Backus-Naur Form – Expressing Repetition with Recursive Production Definitions

designgrammarlanguage-agnostic

When reading grammars defined using Backus–Naur form (BNF), I've noticed that the grammars never seem to use an explicit repetition symbol, such as * or +. This is opposed to Extend Backus–Naur form however, which does seem to have explicit repetition symbols. The Wikipeida article on EBNF mentions this, specifically under the section Conventions:

  1. The normal character representing each operator of Extended BNF and its implied precedence is (highest precedence at the top):'

    * repetition-symbol
    - except-symbol
    , concatenate-symbol
    | definition-separator-symbol
    = defining-symbol
    ; terminator-symbol
    . terminator-symbol
    

Although I have studied BNF before, I've never truly understood how BNF expresses much of the functionality easily captured in EBNF, particularly repetition.

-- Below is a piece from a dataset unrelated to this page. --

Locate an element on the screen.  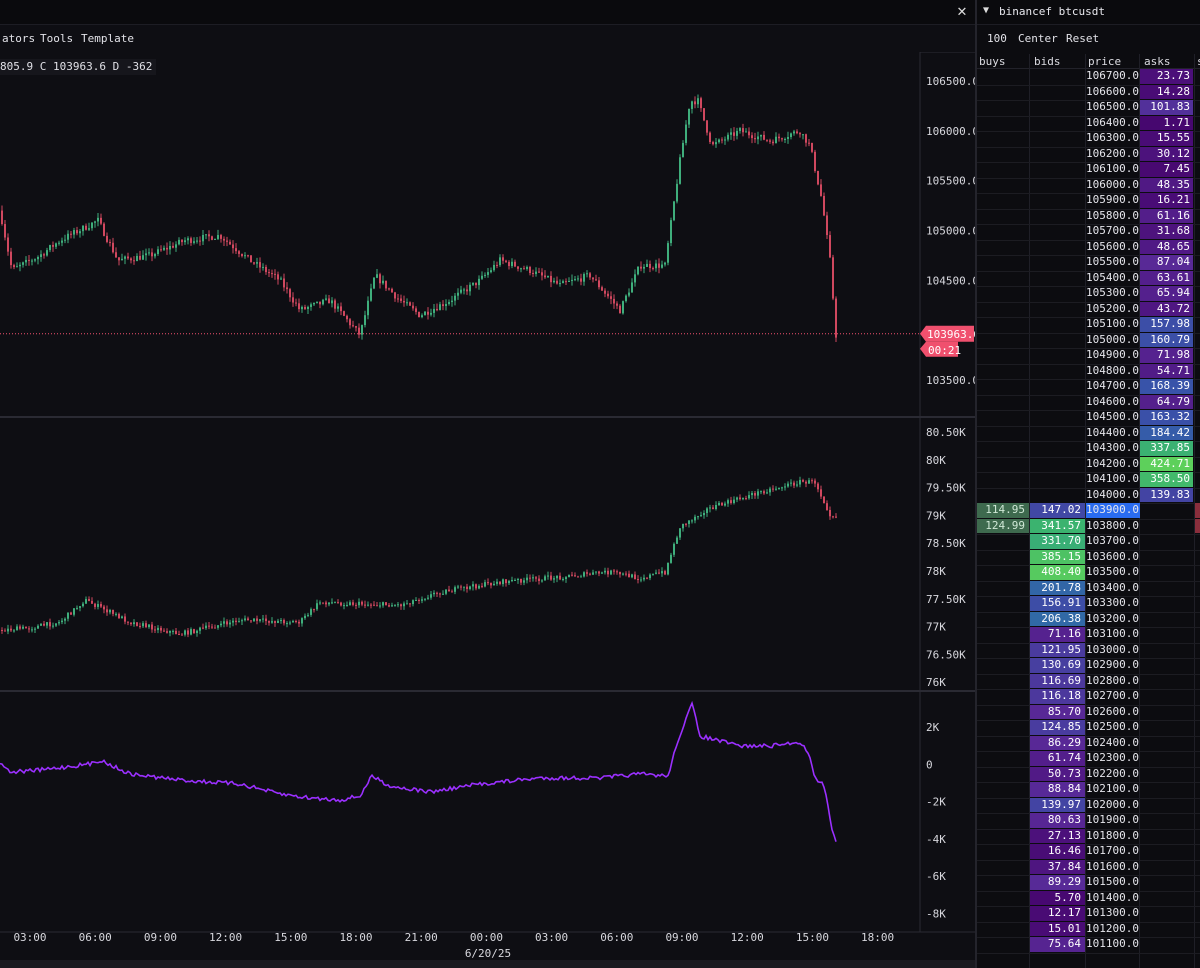
orderbook-row: 106100.0 7.45 is located at coordinates (1088, 170).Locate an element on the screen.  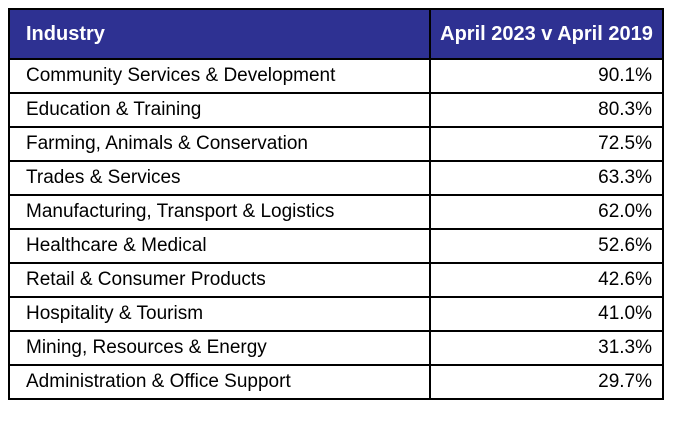
industry-cell: Community Services & Development is located at coordinates (220, 76).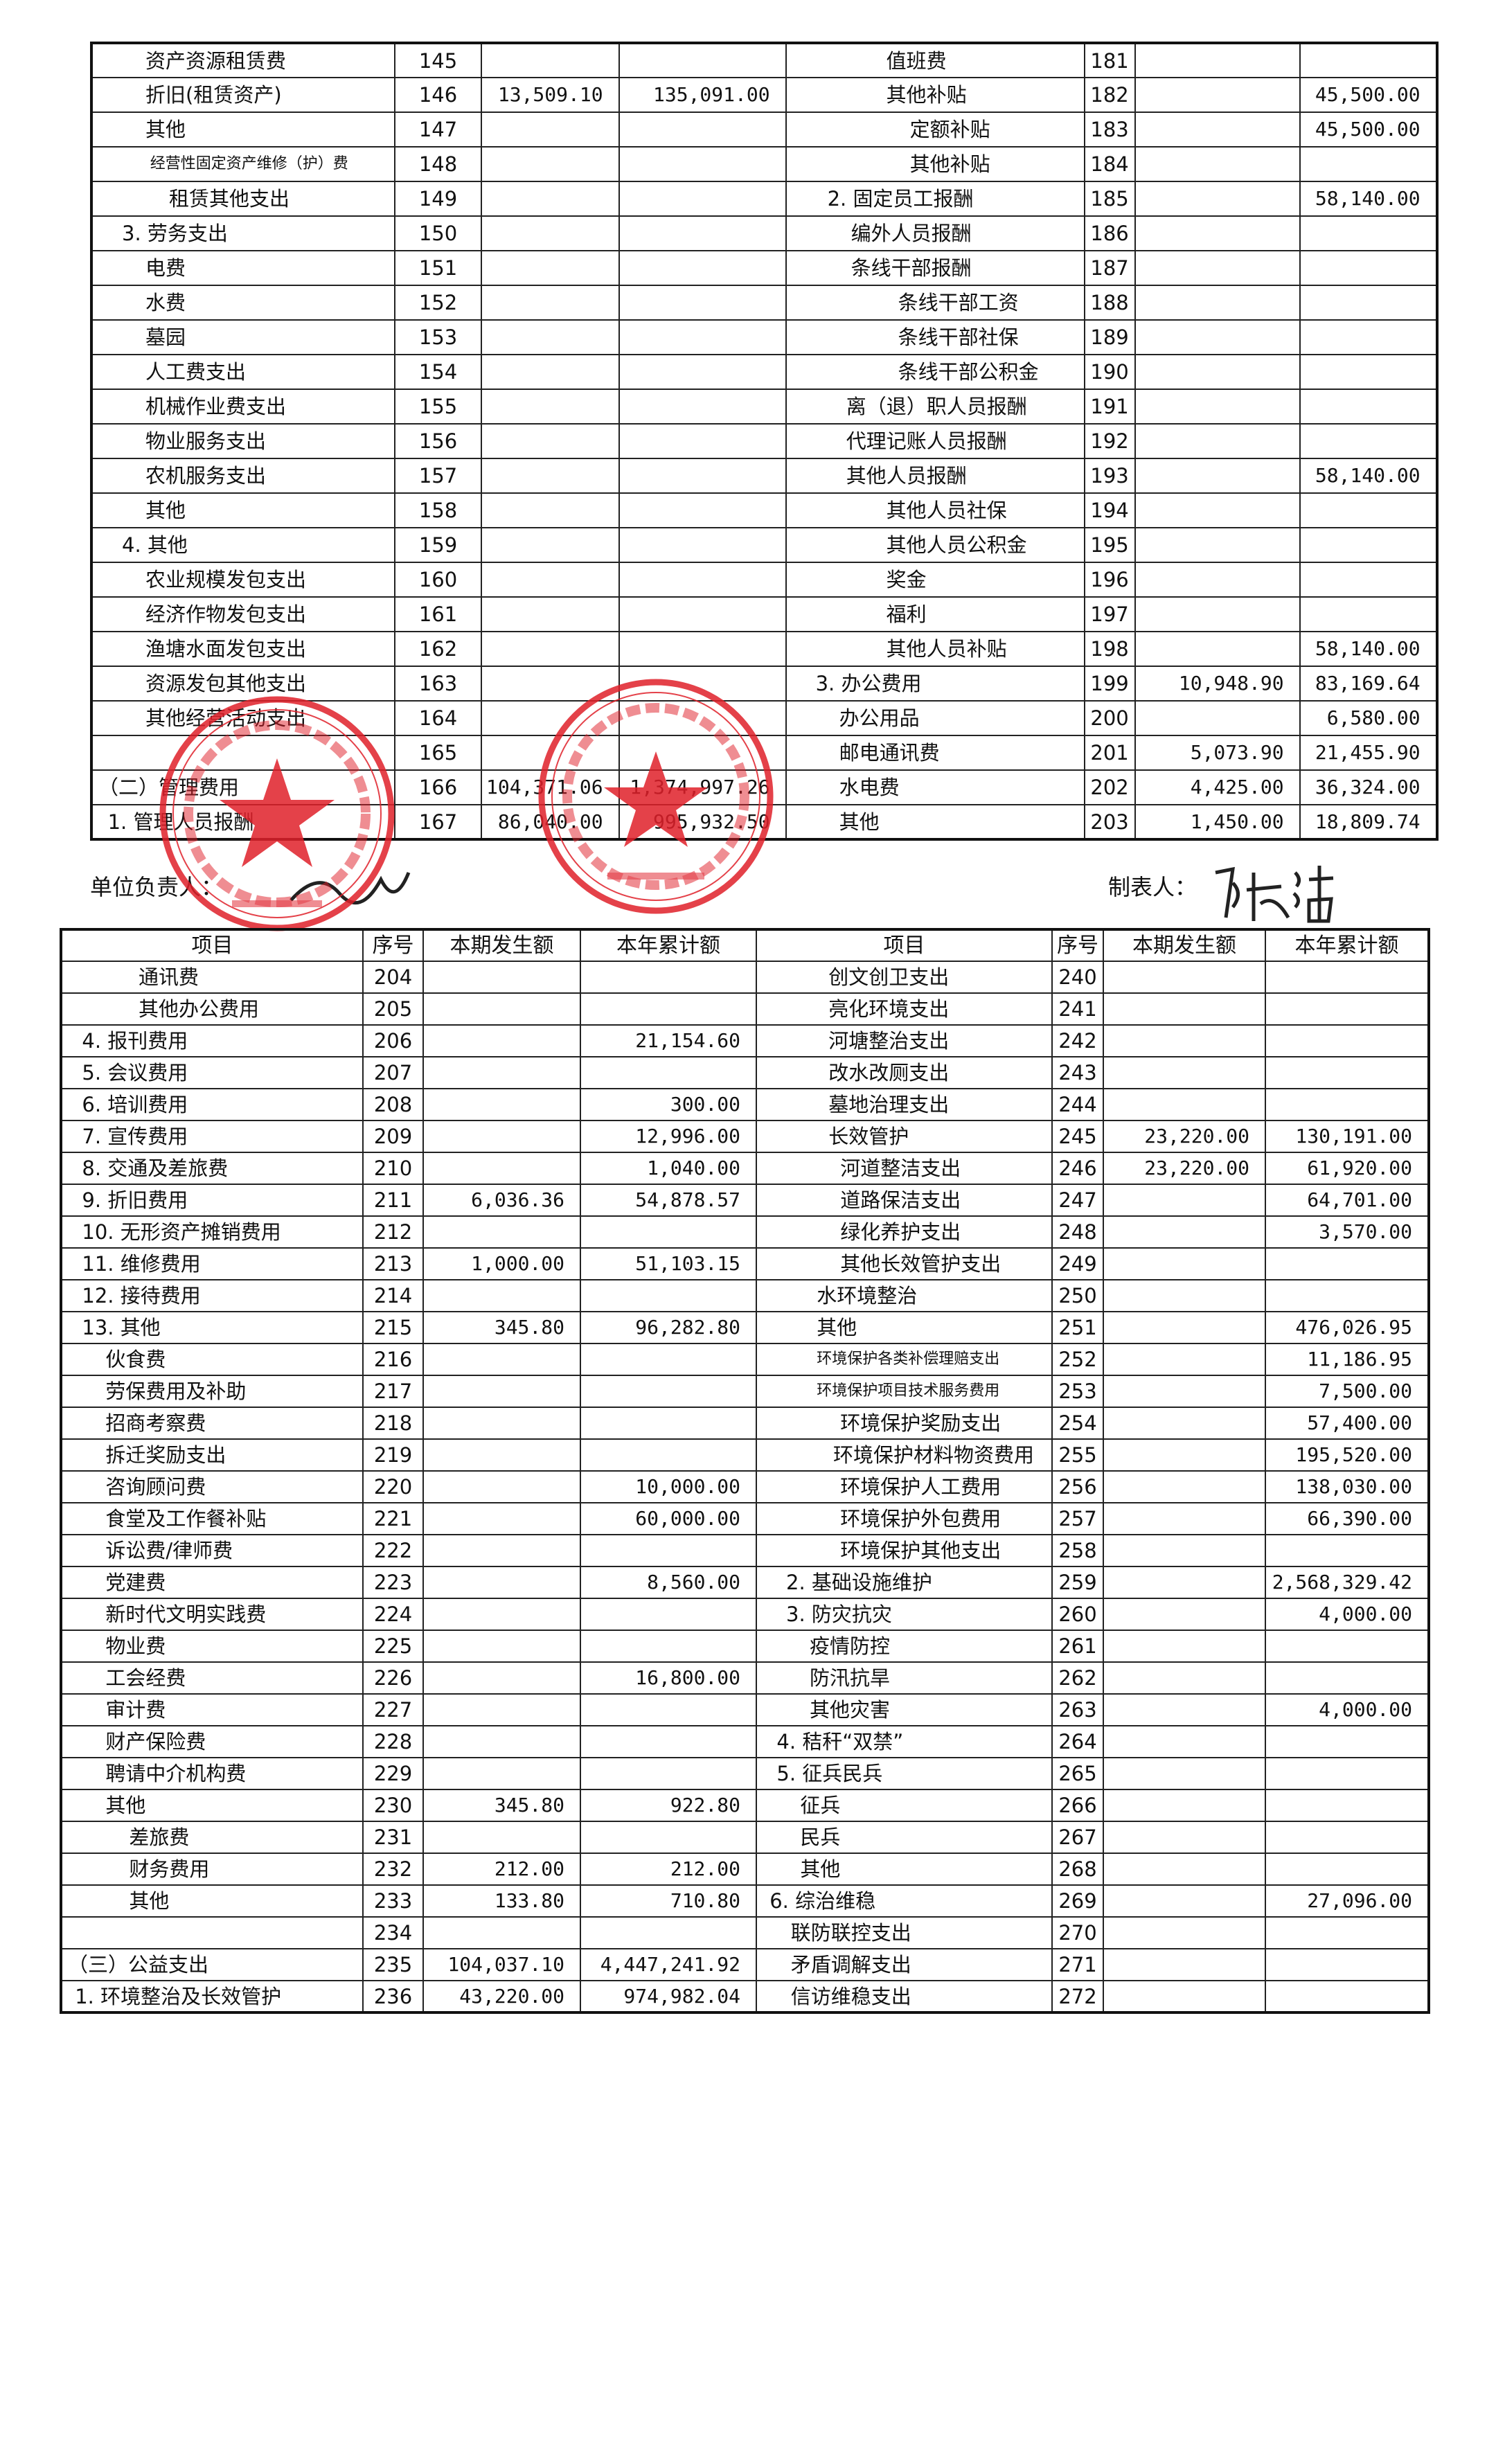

After observing BNF grammars more closely, I believe that repetition is captured by using recursive definitions in productions. For example:

<number> ::= <digit> | <number> <digit>;
<digit> ::= 1 | 2 ... | 8 | 9;

In the above grammar, a number is defined as "a single digit or a number followed by a digit", or in other words "one or more digits". And while the above works fine for simple repetition, it seems to become more challenging to express more complex repetition patterns. For example, take the file_input production definition from the Python (3.6) grammar:

file_input: (NEWLINE | stmt)* ENDMARKER

How exactly would the above be translated to "classic" BNF (disregarding the syntax differences) ? I'm unsure of how the above would be translated, while correctly preserving the meaning expressed.

Do BNF grammars use recursive production definitions to express repetition? If so, how does the method deal with examples like the one above?

Best Answer

EBNF and BNF are equivalent; any EBNF grammar can be converted to a BNF grammar.

For your example:

file_input: (NEWLINE | stmt)* ENDMARKER

file_input: <statements> ENDMARKER
<statements>: (<statements> (NEWLINE | stmt)) |
              empty

There are some stack overflow questions about it, but I found this helpful, especially the summary at the end.